During the drupal plugin/update manager discussions I had an aha moment. One of those weird and wonderful ideas came back to me. What if most of the code lived in the db? One would be able to arrange the co-habitation of several concurrent versions of the same website relatively easy. Backups would mean database backup.
Funnily enough, this can help two opposite (scale-wise) types of users - the bottom end, cheapest or free hosting ones and the load balanced crowd.
Why "back"? Well... I had this idea ever since the user streams appeared in php, version 4.3 or there abouts, but it just nestled cosily in the back of my mind, waiting for love, the shy little thing.
Ok. So what is this about? Since php allows you to write stream wrappers and include* and require* can use arbitrary streams to load code, one should be able to put the code in a database, load it and execute it. The biggest obvious downside is that it is probably slow. How much?
I decided to benchmark it. I've prepared a micro-benchmark to test the idea and to see how significant would be the difference in performance. One should note, that since this is mostly an IO bound task, the difference in performance will result mostly in higher response times, rather than cpu load. Bear in mind that the benchmarks were performed on a tiny Acer Aspire One netbook with 512MB RAM with its standard SSD drive.
I've prepared three different small programs. The first just including 20 php files. The third including the same code from sqlite3 via streams. The second is including the 20 php files, but contains the streams code to have a similar parsing time profile. The files are attached to this post, if you want to run them yourselves, just rename and assign the appropriate permissions.
I've used the criterion haskell library to gather, process the statistics for me and to draw the nice plots below.

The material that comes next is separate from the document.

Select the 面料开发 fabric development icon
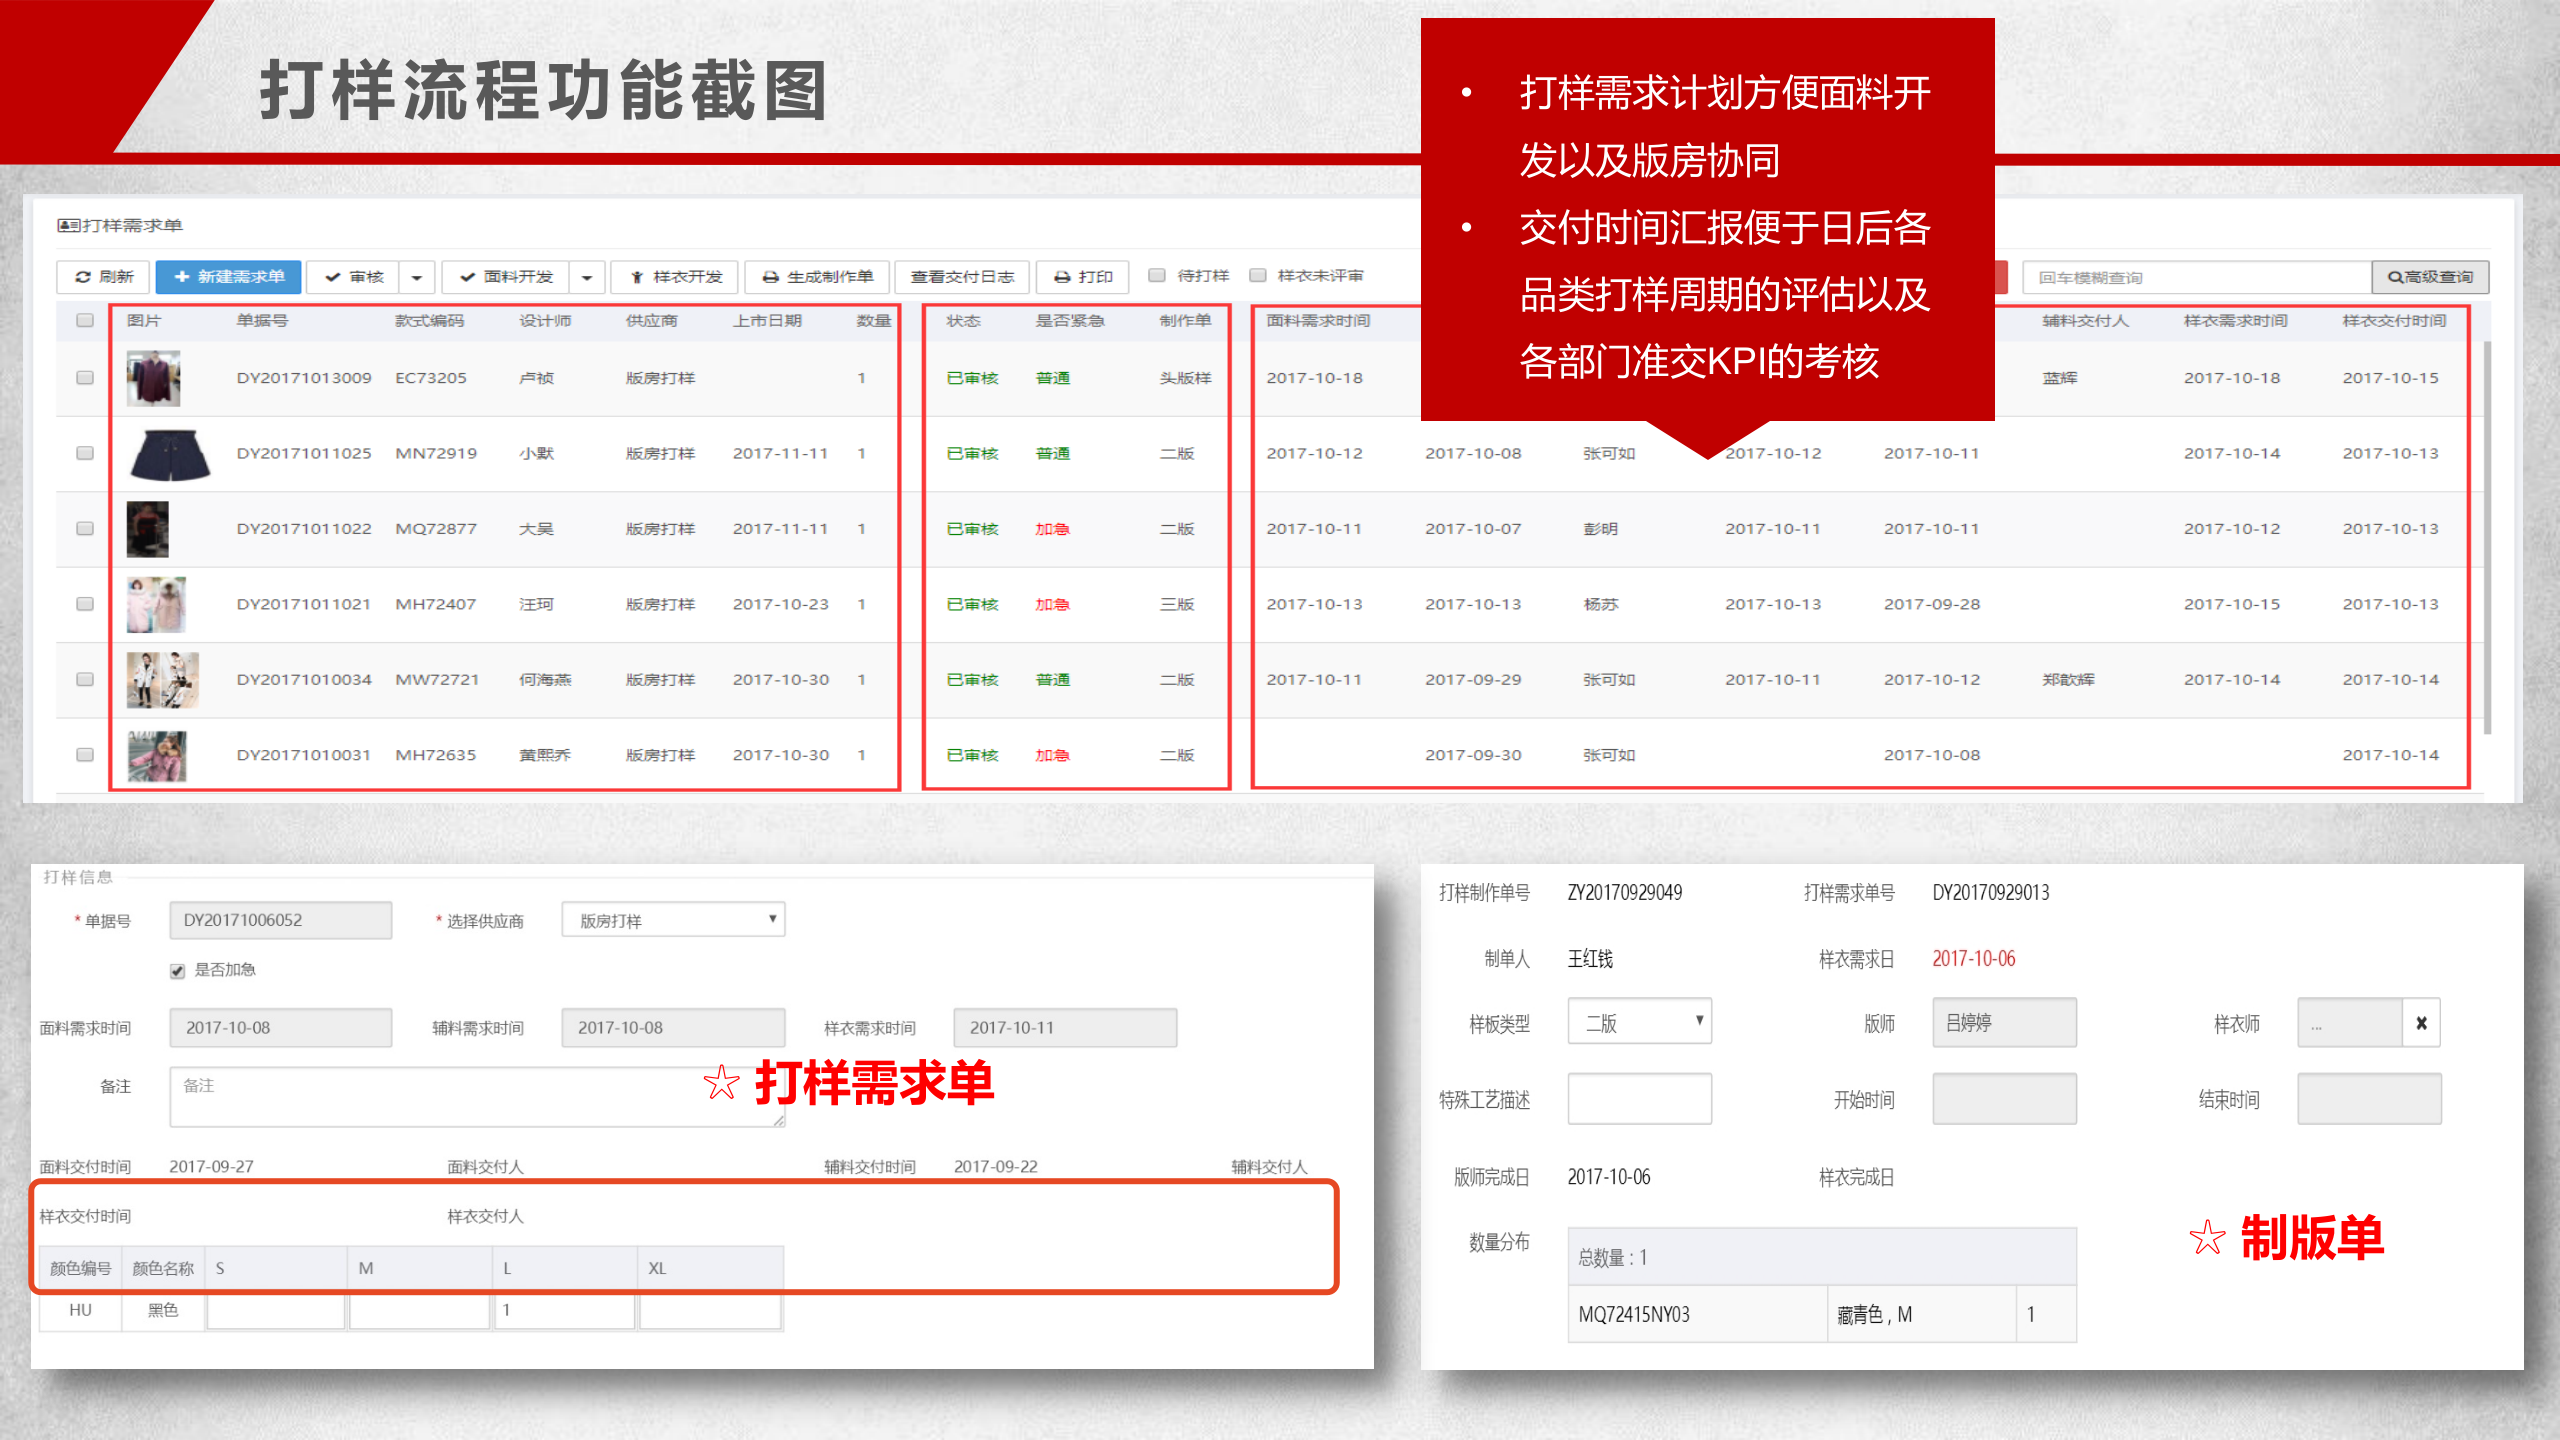The width and height of the screenshot is (2560, 1440). pos(468,277)
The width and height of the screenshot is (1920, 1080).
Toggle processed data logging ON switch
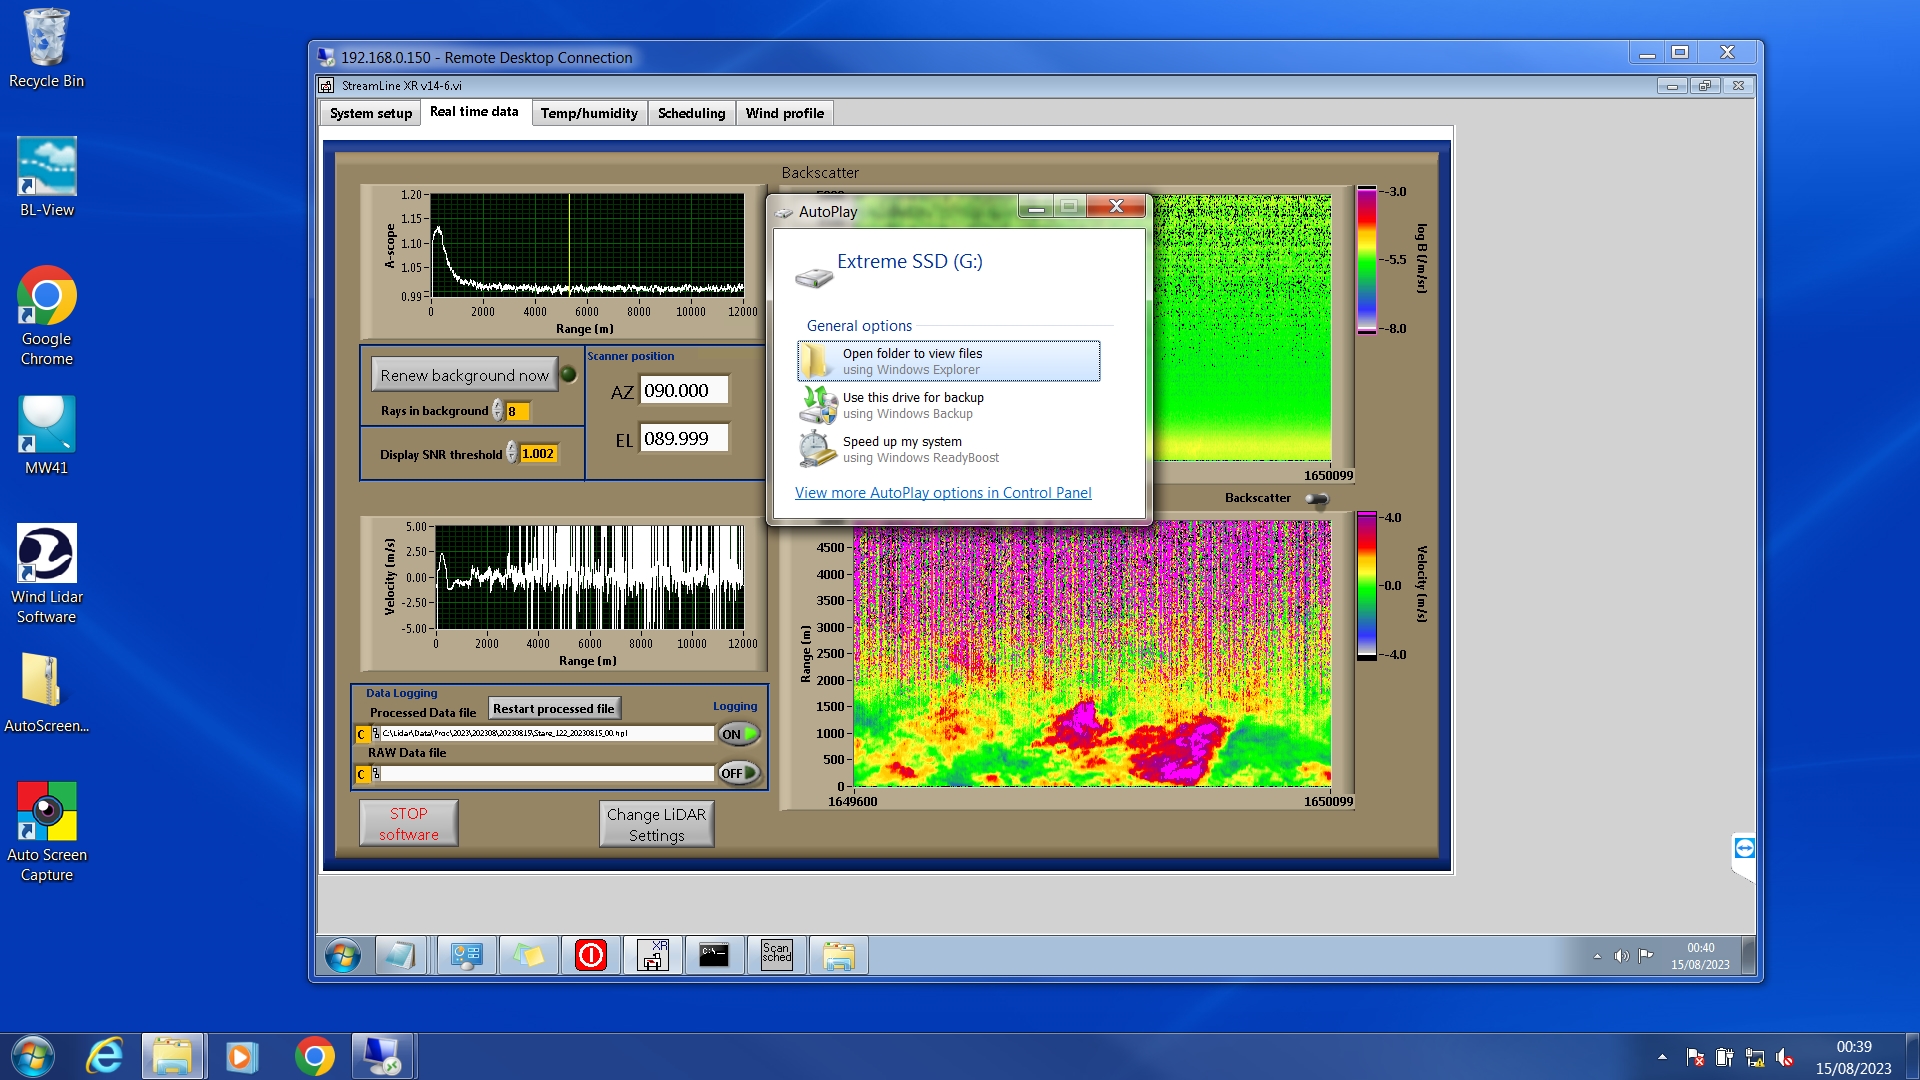tap(739, 734)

The haskell program is simple. It just declares and executes the three benchmarks:
import Criterion.Main (defaultMain, bench, bgroup) import System.Cmd (system) main = defaultMain [ bgroup "php includes" [ bench "standard/clean" $ system "./clean.php" , bench "standard/mixed" $ system "./non-stream1.php" , bench "streams" $ system "./stream1.php" ] ]
To compile use
ghc --make bench
I've writtern a barebones TestStream class adhering to the streams api, pass it to stream wrapper and do 20 times include_once. The includes have one print statement ala hello world.
The non-stream versions
The base case "standard/clean" just includes the 20 files. The "standard/mixed" includes the 20 files and has a useless copy of the TestStream class to bulk up the code to judge the significance of the parsing overhead.
The benchmark results
benchmarking php includes/standard/clean collecting 100 samples, 2 iterations each, in estimated 12.13241 s bootstrapping with 100000 resamples mean: 58.12652 ms, lb 57.14786 ms, ub 60.15813 ms, ci 0.950 std dev: 6.912029 ms, lb 4.108045 ms, ub 13.29588 ms, ci 0.950 found 6 outliers among 100 samples (6.0%) 2 (2.0%) high mild 4 (4.0%) high severe variance introduced by outliers: 1.000% variance is unaffected by outliers
benchmarking php includes/standard/mixed collecting 100 samples, 2 iterations each, in estimated 11.08999 s bootstrapping with 100000 resamples mean: 58.86753 ms, lb 57.81748 ms, ub 60.82246 ms, ci 0.950 std dev: 7.118014 ms, lb 4.625828 ms, ub 12.58350 ms, ci 0.950 found 8 outliers among 100 samples (8.0%) 5 (5.0%) high mild 3 (3.0%) high severe variance introduced by outliers: 1.000% variance is unaffected by outliers
benchmarking php includes/streams collecting 100 samples, 2 iterations each, in estimated 14.42270 s bootstrapping with 100000 resamples mean: 76.48482 ms, lb 74.66795 ms, ub 78.86988 ms, ci 0.950 std dev: 10.60164 ms, lb 8.515426 ms, ub 13.80536 ms, ci 0.950 found 8 outliers among 100 samples (8.0%) 7 (7.0%) high mild 1 (1.0%) high severe variance introduced by outliers: 1.000% variance is unaffected by outliers
As expected, the streams code is slower, it adds around 1ms per include file. If you compare the probability density estimates, you will see that there is a small, albeit probably insignificant, overlap between the standard and stream versions. The results suggest that in larger programs the effect will be far less significant. The results are encouraging. This technique definitely merits further investigation, run it with mysql - the most widespread database deployed alongside php and if time permits against a patched version of drupal.